The Mandalay City Development Committee (; abbreviated MCDC) is the administrative body of Mandalay, the second largest city in Myanmar (Burma). MCDC has wide-ranging responsibilities, including city planning, land administration, tax collection, and urban development. MCDC raises its own revenues through tax collection, fees, licenses and property development. MCDC's chairman acts as Mayor of Mandalay, and sits as Regional Minister for the Government of Mandalay Region.  MCDC's mission is to make the city clean, to keep the city beautiful, and to enable city dwellers to enjoy a pleasant life.

History

MCDC was established first established by the State Law and Order Restoration Council's 1992 City of Mandalay Development Law. In 2002, the said law was repealed by State Peace and Development Council and replaced with the 2002 City of Mandalay Development Law. Mandalay Region Hluttaw enacted the new MCDC law in 2014 December. MCDC was formed by the Mandalay Regional Government, and legally comprises 13 to 15 members, including a Chairman who acts as the Minister (Mayor), and a Vice-Chairman, who acts as the Vice-Mayor.
◆ ◆ ◆
*THE TASKS*.
(A) List the ways the MCDC raises its own revenues, according to the Mandalay City Development Committee text.
(B) Using the Mandalay City Development Committee text, explain why the 1992 City of Mandalay Development Law no longer governs the MCDC.
The listing that follows comes from a different source than the text above.

*DATA BLOCK*.
◆ ◆ ◆
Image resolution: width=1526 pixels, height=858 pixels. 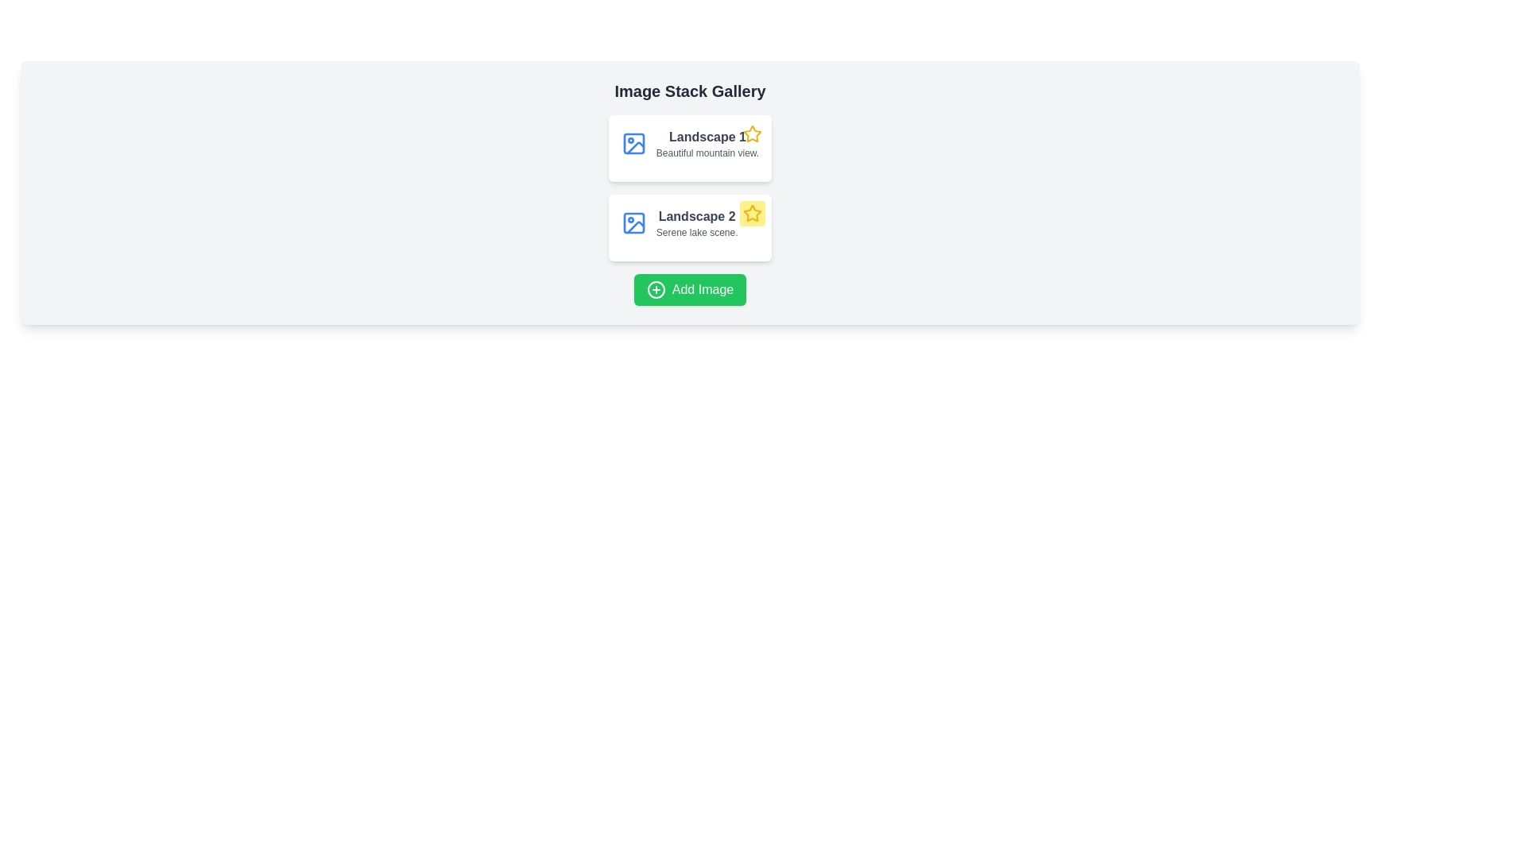 I want to click on the title 'Landscape 1' on the Information card, which is located in the top-left corner of the gallery section, above the description 'Beautiful mountain view', so click(x=690, y=144).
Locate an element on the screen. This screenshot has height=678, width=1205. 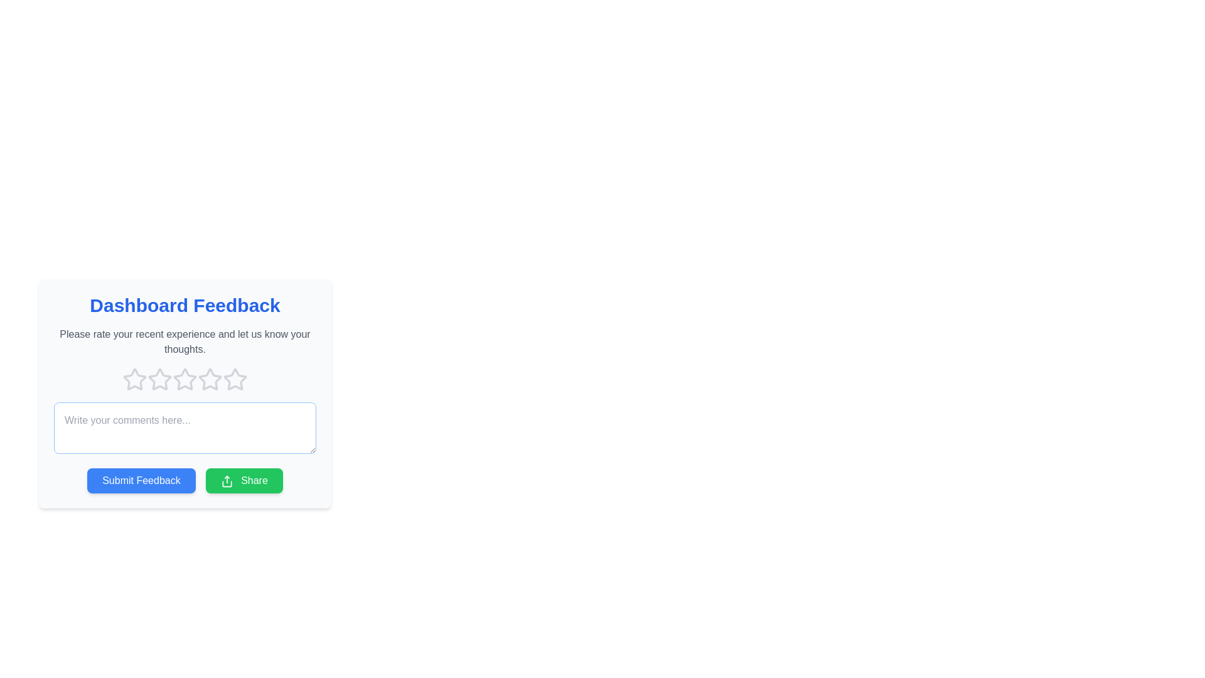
◆ ◆ ◆
*EXERCISE SOLUTIONS*.
(A) Tax collection, fees, licenses, and property development.

(B) In 2002 the State Peace and Development Council repealed the 1992 law and replaced it with the 2002 City of Mandalay Development Law. Later, in December 2014, the Mandalay Region Hluttaw enacted a new MCDC law.